Penambahan program pelatihan guru harus direncanakan dengan baik agar tidak terlalu membebani widyaiswara. Jika memungkinkan, pelatih bisa melibatkan dari unsur guru dan dosen yang dianggap mampu. Dengan demikian, widyaiswara memiliki waktu libur yang cukup untuk penyegaran dan berkumpul bersama keluarga.

Kedua, pemerataan pelatihan bagi guru tidak mudah karena jumlah guru tidak sedikit dan terdapat di banyak pulau-pulau yang sulit dijangkau. Jangankan guru-guru di daerah terdepan, terluar, dan tertinggal (3T), guru yang ada di kota dan pinggiran kota saja sering tidak tersentuh pelatihan. Kecuali itu, status guru non-PNS bukan PNS, dan status guru madrasah bukan guru sekolah, sering menjadi hambatan untuk mengikuti pelatihan.
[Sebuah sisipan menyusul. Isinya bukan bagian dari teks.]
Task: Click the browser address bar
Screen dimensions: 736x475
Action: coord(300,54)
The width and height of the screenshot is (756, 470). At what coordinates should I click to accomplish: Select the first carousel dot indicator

Akhirul kalam, selamat Hari Guru Nasional dan HUT ke-70 PGRI. Semoga UKG mendorong guru untuk terus belajar dan belajar sehingga menjadi guru yang kompeten. Meskipun disadari bahwa belum semua guru sejahtera.

Semoga pemerintah tidak ingkar janji untuk memberikan pelatihan pascahasil UKG sehingga guru-guru yang tidak pernah mengikuti pelatihan mendapatkan pencerahan dan pembinaan dari pelatih-pelatih yang kompeten.